- Work item: Each record below is to be output unchanged, and any picture is to be dropped.

- Supplied material:
◇ ◇ ◇ ◇
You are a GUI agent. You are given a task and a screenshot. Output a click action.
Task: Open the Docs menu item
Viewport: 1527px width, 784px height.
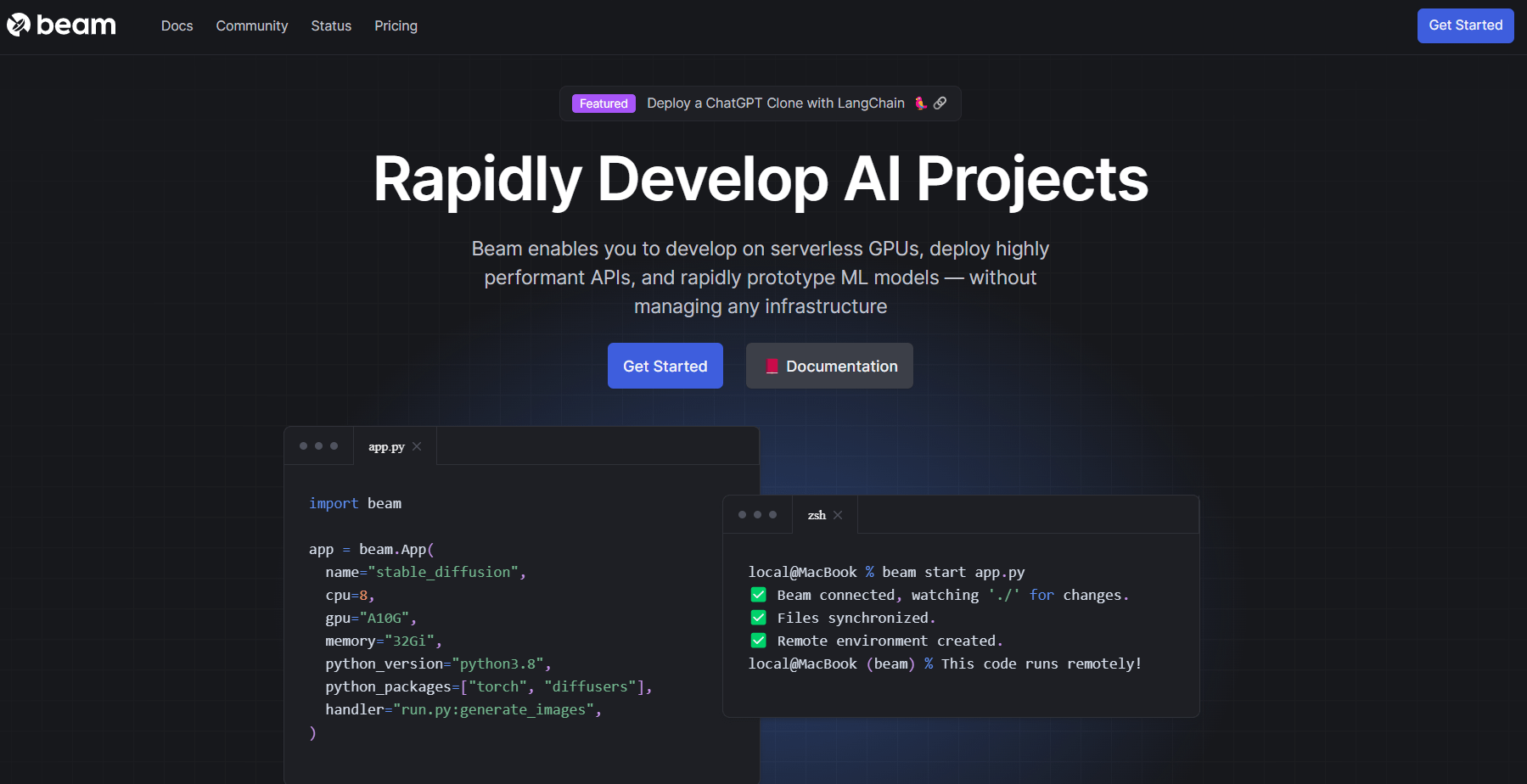point(177,25)
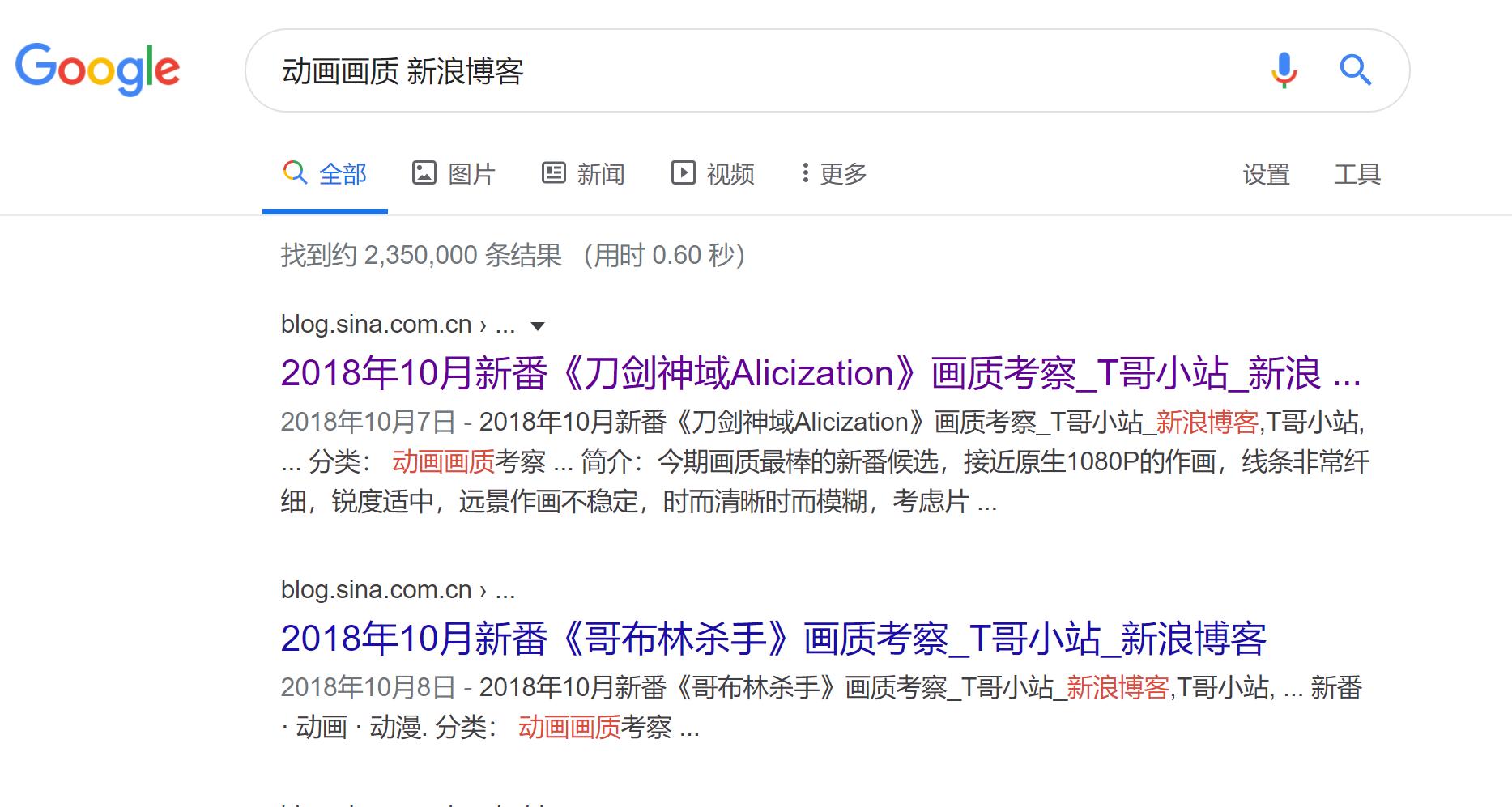Switch to the 全部 tab
The image size is (1512, 807).
click(343, 172)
◇ ◇ ◇ ◇
- Output below:
You are a GUI agent. You are given a task and a screenshot. Output a click action.
Task: Open the Docs menu item
Viewport: 1527px width, 784px height.
point(177,25)
Switch to the 全部 tab
The image size is (1512, 807).
click(343, 172)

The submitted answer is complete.